(PROBLEM REQUIREMENTS): Recast every line of the records below as a JSON list of strings, one string per line, omitting blank lines.

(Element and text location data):
** BEGIN **
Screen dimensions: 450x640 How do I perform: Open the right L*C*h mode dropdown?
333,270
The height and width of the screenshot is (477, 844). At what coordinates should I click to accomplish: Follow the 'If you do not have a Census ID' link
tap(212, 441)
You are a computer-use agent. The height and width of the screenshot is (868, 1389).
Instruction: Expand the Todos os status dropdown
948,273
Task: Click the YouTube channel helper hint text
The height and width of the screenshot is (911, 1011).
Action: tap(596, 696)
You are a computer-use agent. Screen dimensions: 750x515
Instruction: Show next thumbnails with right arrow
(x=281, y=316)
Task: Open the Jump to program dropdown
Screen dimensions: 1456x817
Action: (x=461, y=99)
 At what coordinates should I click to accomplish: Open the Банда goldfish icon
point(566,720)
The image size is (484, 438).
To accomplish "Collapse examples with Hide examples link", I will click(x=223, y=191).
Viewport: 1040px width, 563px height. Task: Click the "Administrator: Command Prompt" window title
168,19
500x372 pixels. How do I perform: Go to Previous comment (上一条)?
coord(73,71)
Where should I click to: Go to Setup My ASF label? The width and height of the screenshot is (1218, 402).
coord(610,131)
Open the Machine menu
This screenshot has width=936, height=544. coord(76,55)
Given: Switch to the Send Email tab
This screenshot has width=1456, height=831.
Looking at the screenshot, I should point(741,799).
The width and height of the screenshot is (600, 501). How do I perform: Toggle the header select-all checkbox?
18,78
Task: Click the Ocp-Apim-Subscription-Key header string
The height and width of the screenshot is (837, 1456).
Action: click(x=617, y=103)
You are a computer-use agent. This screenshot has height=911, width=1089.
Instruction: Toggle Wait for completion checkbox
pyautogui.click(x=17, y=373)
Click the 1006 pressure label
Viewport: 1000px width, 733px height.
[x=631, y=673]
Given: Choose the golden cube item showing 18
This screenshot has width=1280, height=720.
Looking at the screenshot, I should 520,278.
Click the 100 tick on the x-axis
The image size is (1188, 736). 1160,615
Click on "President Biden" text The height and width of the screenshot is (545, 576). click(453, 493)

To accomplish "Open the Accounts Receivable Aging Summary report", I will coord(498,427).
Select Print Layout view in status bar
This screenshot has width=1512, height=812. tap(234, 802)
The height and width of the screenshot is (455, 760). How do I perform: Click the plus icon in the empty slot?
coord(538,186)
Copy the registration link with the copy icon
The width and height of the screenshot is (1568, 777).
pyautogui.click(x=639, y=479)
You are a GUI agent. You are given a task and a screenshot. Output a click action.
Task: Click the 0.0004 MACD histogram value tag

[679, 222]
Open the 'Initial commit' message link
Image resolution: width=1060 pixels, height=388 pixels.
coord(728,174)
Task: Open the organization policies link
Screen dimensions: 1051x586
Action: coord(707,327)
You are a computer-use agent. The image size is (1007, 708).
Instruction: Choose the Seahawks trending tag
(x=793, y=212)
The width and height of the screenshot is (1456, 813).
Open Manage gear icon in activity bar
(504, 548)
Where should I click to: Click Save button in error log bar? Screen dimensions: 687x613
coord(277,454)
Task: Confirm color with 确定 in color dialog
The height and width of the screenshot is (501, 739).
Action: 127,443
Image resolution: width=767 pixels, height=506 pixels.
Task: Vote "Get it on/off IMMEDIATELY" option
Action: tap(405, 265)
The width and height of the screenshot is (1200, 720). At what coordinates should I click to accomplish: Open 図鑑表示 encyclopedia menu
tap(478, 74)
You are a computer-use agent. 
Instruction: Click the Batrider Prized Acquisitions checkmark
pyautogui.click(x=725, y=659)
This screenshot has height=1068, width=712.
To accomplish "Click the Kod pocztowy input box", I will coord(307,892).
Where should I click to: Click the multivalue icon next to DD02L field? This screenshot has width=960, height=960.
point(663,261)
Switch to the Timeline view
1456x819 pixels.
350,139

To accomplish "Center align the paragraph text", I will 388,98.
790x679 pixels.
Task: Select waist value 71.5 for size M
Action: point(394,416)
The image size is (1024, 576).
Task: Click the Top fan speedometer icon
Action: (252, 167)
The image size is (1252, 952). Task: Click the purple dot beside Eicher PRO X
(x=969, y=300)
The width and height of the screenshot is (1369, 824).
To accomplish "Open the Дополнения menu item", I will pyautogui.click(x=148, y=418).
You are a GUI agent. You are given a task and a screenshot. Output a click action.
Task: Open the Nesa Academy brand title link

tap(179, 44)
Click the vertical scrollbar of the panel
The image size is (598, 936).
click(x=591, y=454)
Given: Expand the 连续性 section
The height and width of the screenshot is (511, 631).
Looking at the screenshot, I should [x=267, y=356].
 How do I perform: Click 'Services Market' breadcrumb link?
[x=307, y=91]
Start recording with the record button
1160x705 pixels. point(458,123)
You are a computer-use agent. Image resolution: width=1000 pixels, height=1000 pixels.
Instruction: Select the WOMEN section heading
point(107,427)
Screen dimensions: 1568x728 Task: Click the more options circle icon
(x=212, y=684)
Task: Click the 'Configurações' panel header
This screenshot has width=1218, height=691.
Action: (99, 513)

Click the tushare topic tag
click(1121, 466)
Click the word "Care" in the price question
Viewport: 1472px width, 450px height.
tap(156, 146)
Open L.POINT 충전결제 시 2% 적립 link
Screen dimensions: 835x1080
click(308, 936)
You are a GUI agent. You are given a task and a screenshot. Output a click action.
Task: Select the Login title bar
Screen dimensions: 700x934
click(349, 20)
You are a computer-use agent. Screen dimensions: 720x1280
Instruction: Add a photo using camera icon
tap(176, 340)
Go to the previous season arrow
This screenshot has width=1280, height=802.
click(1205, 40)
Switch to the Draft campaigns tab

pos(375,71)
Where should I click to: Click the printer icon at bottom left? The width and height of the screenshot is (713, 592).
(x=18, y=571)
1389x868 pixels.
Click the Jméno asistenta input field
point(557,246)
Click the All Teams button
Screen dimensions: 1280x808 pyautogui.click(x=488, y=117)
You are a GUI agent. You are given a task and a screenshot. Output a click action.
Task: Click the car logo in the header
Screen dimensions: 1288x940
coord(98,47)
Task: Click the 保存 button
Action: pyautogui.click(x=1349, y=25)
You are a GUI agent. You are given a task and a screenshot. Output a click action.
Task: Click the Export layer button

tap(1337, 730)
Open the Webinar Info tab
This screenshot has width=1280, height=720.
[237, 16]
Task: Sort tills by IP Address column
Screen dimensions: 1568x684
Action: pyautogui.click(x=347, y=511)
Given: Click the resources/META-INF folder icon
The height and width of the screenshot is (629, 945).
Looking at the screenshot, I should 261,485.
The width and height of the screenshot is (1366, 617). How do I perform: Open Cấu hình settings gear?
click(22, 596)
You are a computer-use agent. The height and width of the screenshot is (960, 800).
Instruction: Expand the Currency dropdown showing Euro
** END **
(ANSWER TO THE PROBLEM):
[
  "Screen dimensions: 450x640 How do I perform: Open the right L*C*h mode dropdown?",
  "333,270",
  "The height and width of the screenshot is (477, 844). At what coordinates should I click to accomplish: Follow the 'If you do not have a Census ID' link",
  "tap(212, 441)",
  "You are a computer-use agent. The height and width of the screenshot is (868, 1389).",
  "Instruction: Expand the Todos os status dropdown",
  "948,273",
  "Task: Click the YouTube channel helper hint text",
  "The height and width of the screenshot is (911, 1011).",
  "Action: tap(596, 696)",
  "You are a computer-use agent. Screen dimensions: 750x515",
  "Instruction: Show next thumbnails with right arrow",
  "(x=281, y=316)",
  "Task: Open the Jump to program dropdown",
  "Screen dimensions: 1456x817",
  "Action: (x=461, y=99)",
  " At what coordinates should I click to accomplish: Open the Банда goldfish icon",
  "point(566,720)",
  "The image size is (484, 438).",
  "To accomplish \"Collapse examples with Hide examples link\", I will click(x=223, y=191).",
  "Viewport: 1040px width, 563px height. Task: Click the \"Administrator: Command Prompt\" window title",
  "168,19",
  "500x372 pixels. How do I perform: Go to Previous comment (上一条)?",
  "coord(73,71)",
  "Where should I click to: Go to Setup My ASF label? The width and height of the screenshot is (1218, 402).",
  "coord(610,131)",
  "Open the Machine menu",
  "This screenshot has width=936, height=544. coord(76,55)",
  "Given: Switch to the Send Email tab",
  "This screenshot has width=1456, height=831.",
  "Looking at the screenshot, I should point(741,799).",
  "The width and height of the screenshot is (600, 501). How do I perform: Toggle the header select-all checkbox?",
  "18,78",
  "Task: Click the Ocp-Apim-Subscription-Key header string",
  "The height and width of the screenshot is (837, 1456).",
  "Action: click(x=617, y=103)",
  "You are a computer-use agent. This screenshot has height=911, width=1089.",
  "Instruction: Toggle Wait for completion checkbox",
  "pyautogui.click(x=17, y=373)",
  "Click the 1006 pressure label",
  "Viewport: 1000px width, 733px height.",
  "[x=631, y=673]",
  "Given: Choose the golden cube item showing 18",
  "This screenshot has width=1280, height=720.",
  "Looking at the screenshot, I should 520,278.",
  "Click the 100 tick on the x-axis",
  "The image size is (1188, 736). 1160,615",
  "Click on \"President Biden\" text The height and width of the screenshot is (545, 576). click(453, 493)",
  "To accomplish \"Open the Accounts Receivable Aging Summary report\", I will coord(498,427).",
  "Select Print Layout view in status bar",
  "This screenshot has width=1512, height=812. tap(234, 802)",
  "The height and width of the screenshot is (455, 760). How do I perform: Click the plus icon in the empty slot?",
  "coord(538,186)",
  "Copy the registration link with the copy icon",
  "The width and height of the screenshot is (1568, 777).",
  "pyautogui.click(x=639, y=479)",
  "You are a GUI agent. You are given a task and a screenshot. Output a click action.",
  "Task: Click the 0.0004 MACD histogram value tag",
  "[679, 222]",
  "Open the 'Initial commit' message link",
  "Image resolution: width=1060 pixels, height=388 pixels.",
  "coord(728,174)",
  "Task: Open the organization policies link",
  "Screen dimensions: 1051x586",
  "Action: coord(707,327)",
  "You are a computer-use agent. The image size is (1007, 708).",
  "Instruction: Choose the Seahawks trending tag",
  "(x=793, y=212)",
  "The width and height of the screenshot is (1456, 813).",
  "Open Manage gear icon in activity bar",
  "(504, 548)",
  "Where should I click to: Click Save button in error log bar? Screen dimensions: 687x613",
  "coord(277,454)",
  "Task: Confirm color with 确定 in color dialog",
  "The height and width of the screenshot is (501, 739).",
  "Action: 127,443",
  "Image resolution: width=767 pixels, height=506 pixels.",
  "Task: Vote \"Get it on/off IMMEDIATELY\" option",
  "Action: tap(405, 265)",
  "The width and height of the screenshot is (1200, 720). At what coordinates should I click to accomplish: Open 図鑑表示 encyclopedia menu",
  "tap(478, 74)",
  "You are a computer-use agent. ",
  "Instruction: Click the Batrider Prized Acquisitions checkmark",
  "pyautogui.click(x=725, y=659)",
  "This screenshot has height=1068, width=712.",
  "To accomplish \"Click the Kod pocztowy input box\", I will coord(307,892).",
  "Where should I click to: Click the multivalue icon next to DD02L field? This screenshot has width=960, height=960.",
  "point(663,261)",
  "Switch to the Timeline view",
  "1456x819 pixels.",
  "350,139",
  "To accomplish \"Center align the paragraph text\", I will 388,98.",
  "790x679 pixels.",
  "Task: Select waist value 71.5 for size M",
  "Action: point(394,416)",
  "The image size is (1024, 576).",
  "Task: Click the Top fan speedometer icon",
  "Action: (252, 167)",
  "The image size is (1252, 952). Task: Click the purple dot beside Eicher PRO X",
  "(x=969, y=300)",
  "The width and height of the screenshot is (1369, 824).",
  "To accomplish \"Open the Дополнения menu item\", I will pyautogui.click(x=148, y=418).",
  "You are a GUI agent. You are given a task and a screenshot. Output a click action.",
  "Task: Open the Nesa Academy brand title link",
  "tap(179, 44)",
  "Click the vertical scrollbar of the panel",
  "The image size is (598, 936).",
  "click(x=591, y=454)",
  "Given: Expand the 连续性 section",
  "The height and width of the screenshot is (511, 631).",
  "Looking at the screenshot, I should [x=267, y=356].",
  " How do I perform: Click 'Services Market' breadcrumb link?",
  "[x=307, y=91]",
  "Start recording with the record button",
  "1160x705 pixels. point(458,123)",
  "You are a computer-use agent. Image resolution: width=1000 pixels, height=1000 pixels.",
  "Instruction: Select the WOMEN section heading",
  "point(107,427)",
  "Screen dimensions: 1568x728 Task: Click the more options circle icon",
  "(x=212, y=684)",
  "Task: Click the 'Configurações' panel header",
  "This screenshot has width=1218, height=691.",
  "Action: (99, 513)",
  "Click the tushare topic tag",
  "click(1121, 466)",
  "Click the word \"Care\" in the price question",
  "Viewport: 1472px width, 450px height.",
  "tap(156, 146)",
  "Open L.POINT 충전결제 시 2% 적립 link",
  "Screen dimensions: 835x1080",
  "click(308, 936)",
  "You are a GUI agent. You are given a task and a screenshot. Output a click action.",
  "Task: Select the Login title bar",
  "Screen dimensions: 700x934",
  "click(349, 20)",
  "You are a computer-use agent. Screen dimensions: 720x1280",
  "Instruction: Add a photo using camera icon",
  "tap(176, 340)",
  "Go to the previous season arrow",
  "This screenshot has width=1280, height=802.",
  "click(1205, 40)",
  "Switch to the Draft campaigns tab",
  "pos(375,71)",
  "Where should I click to: Click the printer icon at bottom left? The width and height of the screenshot is (713, 592).",
  "(x=18, y=571)",
  "1389x868 pixels.",
  "Click the Jméno asistenta input field",
  "point(557,246)",
  "Click the All Teams button",
  "Screen dimensions: 1280x808 pyautogui.click(x=488, y=117)",
  "You are a GUI agent. You are given a task and a screenshot. Output a click action.",
  "Task: Click the car logo in the header",
  "Screen dimensions: 1288x940",
  "coord(98,47)",
  "Task: Click the 保存 button",
  "Action: pyautogui.click(x=1349, y=25)",
  "You are a GUI agent. You are given a task and a screenshot. Output a click action.",
  "Task: Click the Export layer button",
  "tap(1337, 730)",
  "Open the Webinar Info tab",
  "This screenshot has width=1280, height=720.",
  "[237, 16]",
  "Task: Sort tills by IP Address column",
  "Screen dimensions: 1568x684",
  "Action: pyautogui.click(x=347, y=511)",
  "Given: Click the resources/META-INF folder icon",
  "The height and width of the screenshot is (629, 945).",
  "Looking at the screenshot, I should 261,485.",
  "The width and height of the screenshot is (1366, 617). How do I perform: Open Cấu hình settings gear?",
  "click(22, 596)",
  "You are a computer-use agent. The height and width of the screenshot is (960, 800).",
  "Instruction: Expand the Currency dropdown showing Euro"
]